As grandes potências mundiais estão estudando propostas para sanções contra as ambições nucleares do Irã, incluindo punições à Guarda Revolucionária de Teerã e ao banco estatal Sepah. Mas em estudo sobre as perspectivas para uma segunda resolução do Conselho de Segurança, visto pela Reuters na última quinta-feira, 8, Rússia e China criaram objeções a muitas das medidas. Um elemento importante com o qual concordam é o embargo total de exportações de armas do Irã. As novas propostas que estão sendo estudadas incluem proibição de viagens e restrições financeiras e comerciais, além de expansão da lista de autoridades e empresas iranianas que terão bens congelados. Por exemplo, firmas controladas pela Guarda Revolucionária do Irã e do Banco Sepah. Segundo o documento, Rússia e China manifestaram cautela sobre as sanções contra a Guarda Revolucionária. Eles não se opõem à proibição de exportações de armas pelo Irã, mas têm reservas em relação à proposta que permite a países adotarem "ação cooperativa" para evitar o tráfico de armas. Outra proposta em estudo é a proibição de novos empréstimos de países ao Irã. Rússia e China querem que isso seja voluntário. O documento tem data de 3 de março, mas muitos dos pontos já foram resolvidos, disseram diplomatas que falaram com a condição de manter o anonimato. Não foi estabelecida uma data para votação no conselho formado por 15 membros, e não é esperada uma proposta de texto de resolução pelo menos até a próxima semana. O governo Bush já adotou sanções unilaterais contra o Irã.
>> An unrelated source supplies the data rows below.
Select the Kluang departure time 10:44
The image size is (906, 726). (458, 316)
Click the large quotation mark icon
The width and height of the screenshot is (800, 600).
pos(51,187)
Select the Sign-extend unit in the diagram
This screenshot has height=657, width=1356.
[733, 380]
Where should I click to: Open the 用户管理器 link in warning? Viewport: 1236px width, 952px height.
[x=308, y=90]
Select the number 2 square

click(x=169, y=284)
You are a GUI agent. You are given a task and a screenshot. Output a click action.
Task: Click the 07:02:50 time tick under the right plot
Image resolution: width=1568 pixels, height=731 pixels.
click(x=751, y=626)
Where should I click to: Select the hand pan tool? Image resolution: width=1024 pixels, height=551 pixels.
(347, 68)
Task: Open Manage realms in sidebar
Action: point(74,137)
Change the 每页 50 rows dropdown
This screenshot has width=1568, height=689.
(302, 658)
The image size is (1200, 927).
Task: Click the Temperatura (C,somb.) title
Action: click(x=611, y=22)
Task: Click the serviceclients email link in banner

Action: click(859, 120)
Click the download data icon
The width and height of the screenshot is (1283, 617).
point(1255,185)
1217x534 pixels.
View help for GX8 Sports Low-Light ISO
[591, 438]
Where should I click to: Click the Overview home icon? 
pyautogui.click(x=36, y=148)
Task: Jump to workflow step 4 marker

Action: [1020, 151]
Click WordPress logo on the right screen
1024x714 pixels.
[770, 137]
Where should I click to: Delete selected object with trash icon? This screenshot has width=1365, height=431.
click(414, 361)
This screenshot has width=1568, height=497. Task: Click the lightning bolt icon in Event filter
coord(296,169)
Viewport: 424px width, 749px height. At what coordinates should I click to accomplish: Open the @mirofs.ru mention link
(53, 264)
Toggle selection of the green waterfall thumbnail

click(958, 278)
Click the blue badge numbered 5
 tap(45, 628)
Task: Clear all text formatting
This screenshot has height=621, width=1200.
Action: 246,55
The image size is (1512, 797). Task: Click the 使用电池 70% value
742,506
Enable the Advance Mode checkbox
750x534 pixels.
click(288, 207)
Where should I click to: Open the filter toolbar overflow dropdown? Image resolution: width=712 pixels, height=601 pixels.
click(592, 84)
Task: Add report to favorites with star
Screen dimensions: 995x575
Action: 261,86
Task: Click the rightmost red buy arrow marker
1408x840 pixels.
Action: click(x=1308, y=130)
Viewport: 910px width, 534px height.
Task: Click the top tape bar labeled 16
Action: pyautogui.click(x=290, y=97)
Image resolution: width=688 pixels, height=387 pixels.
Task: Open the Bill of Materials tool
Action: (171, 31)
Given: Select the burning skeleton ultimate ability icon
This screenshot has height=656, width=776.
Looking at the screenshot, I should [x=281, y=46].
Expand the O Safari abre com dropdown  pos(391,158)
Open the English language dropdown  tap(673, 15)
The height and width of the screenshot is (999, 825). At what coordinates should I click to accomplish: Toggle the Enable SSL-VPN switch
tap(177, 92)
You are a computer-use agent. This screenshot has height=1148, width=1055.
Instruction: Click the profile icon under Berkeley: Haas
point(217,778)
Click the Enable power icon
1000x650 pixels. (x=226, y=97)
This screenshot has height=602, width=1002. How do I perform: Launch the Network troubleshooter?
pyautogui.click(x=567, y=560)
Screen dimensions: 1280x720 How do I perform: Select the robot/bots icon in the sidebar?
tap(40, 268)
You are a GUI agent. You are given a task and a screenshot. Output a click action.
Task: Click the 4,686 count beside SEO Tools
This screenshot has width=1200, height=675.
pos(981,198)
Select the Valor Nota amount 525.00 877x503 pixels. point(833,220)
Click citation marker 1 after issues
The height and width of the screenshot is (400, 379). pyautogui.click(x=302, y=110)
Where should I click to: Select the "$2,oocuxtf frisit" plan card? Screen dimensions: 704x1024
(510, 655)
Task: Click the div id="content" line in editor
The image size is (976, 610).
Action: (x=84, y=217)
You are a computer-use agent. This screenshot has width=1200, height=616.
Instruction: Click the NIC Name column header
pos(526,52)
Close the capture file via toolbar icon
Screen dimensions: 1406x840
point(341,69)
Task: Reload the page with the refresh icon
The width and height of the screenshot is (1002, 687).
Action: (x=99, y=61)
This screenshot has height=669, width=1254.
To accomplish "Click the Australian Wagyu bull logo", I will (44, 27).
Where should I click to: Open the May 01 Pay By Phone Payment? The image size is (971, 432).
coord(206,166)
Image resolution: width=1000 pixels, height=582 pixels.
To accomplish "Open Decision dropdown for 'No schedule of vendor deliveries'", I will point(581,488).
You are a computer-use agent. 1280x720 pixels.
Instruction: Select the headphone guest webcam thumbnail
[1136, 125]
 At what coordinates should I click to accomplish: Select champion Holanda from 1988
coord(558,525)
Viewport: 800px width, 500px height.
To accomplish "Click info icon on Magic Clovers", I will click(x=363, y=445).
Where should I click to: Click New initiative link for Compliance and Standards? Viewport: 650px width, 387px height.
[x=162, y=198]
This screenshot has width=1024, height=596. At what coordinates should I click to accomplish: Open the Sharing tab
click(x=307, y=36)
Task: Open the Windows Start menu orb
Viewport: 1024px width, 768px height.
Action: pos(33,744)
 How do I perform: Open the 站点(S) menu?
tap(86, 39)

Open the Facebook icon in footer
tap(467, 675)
Próxima reunião Embaixadores dos cinco membros permanentes do conselho de segurança - Estados Unidos, Grã-Bretanha, França, Rússia e China - além da Alemanha, encontraram-se na quinta-feira pela terceira vez nesta semana e planejam outra reunião para esta sexta-feira, 9. "Ainda não há resolução para tratar", disse Alejandro Wolff, embaixador dos EUA. Os EUA e países europeus suspeitam que o Irã esteja tentando fabricar armas nucleares sob a cobertura de um programa civil. Teerã nega e afirma que busca apenas gerar eletricidade. Uma resolução de 23 de dezembro impôs sanções comerciais sobre materiais e tecnologia relacionados à área nuclear e congelou bens de indivíduos e grupos. A ONU exige que o Irã suspenda o enriquecimento de urânio, que pode ser usado para usinas ou para bombas, mas Teerã não aceita.